◆ PROVIDED RECORDS
•••

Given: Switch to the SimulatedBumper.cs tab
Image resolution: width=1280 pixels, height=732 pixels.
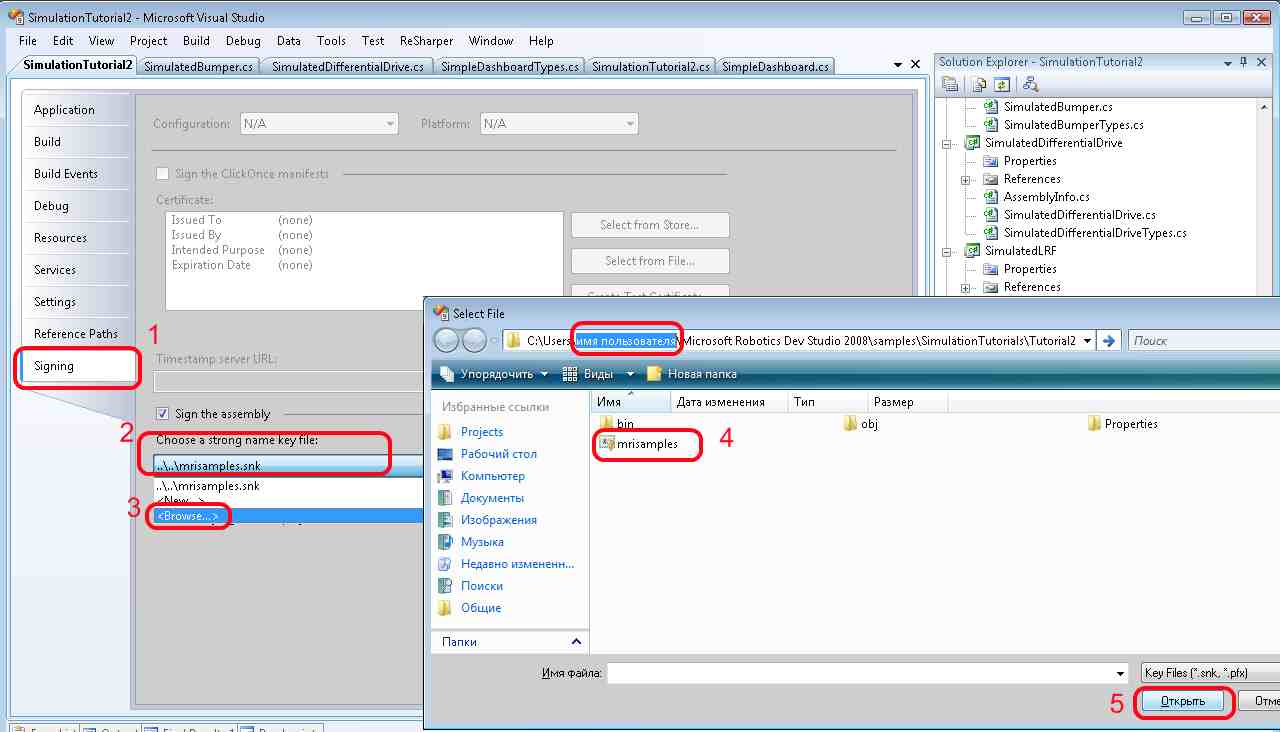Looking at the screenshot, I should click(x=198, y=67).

•••

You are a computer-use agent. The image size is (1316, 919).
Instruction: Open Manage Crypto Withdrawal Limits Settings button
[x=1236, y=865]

•••

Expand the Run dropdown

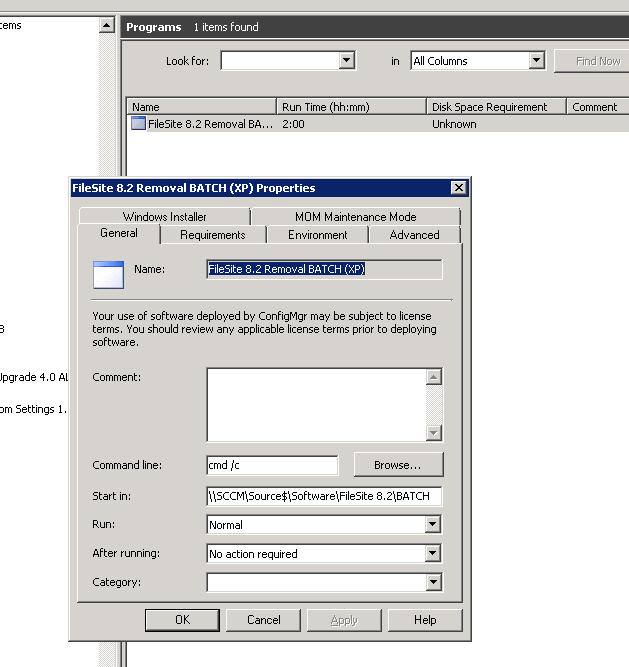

•••

◆ REQUIREMENT
Rewrite the records from the line with "Given: Switch to the SimulatedBumper.cs tab" to the line with "Looking at the", changing "tab" to "window" and keeping everything else the same. Omit the pictures from your answer.

◆ COMPLETED EXERCISE
Given: Switch to the SimulatedBumper.cs window
Image resolution: width=1280 pixels, height=732 pixels.
Looking at the screenshot, I should click(x=198, y=67).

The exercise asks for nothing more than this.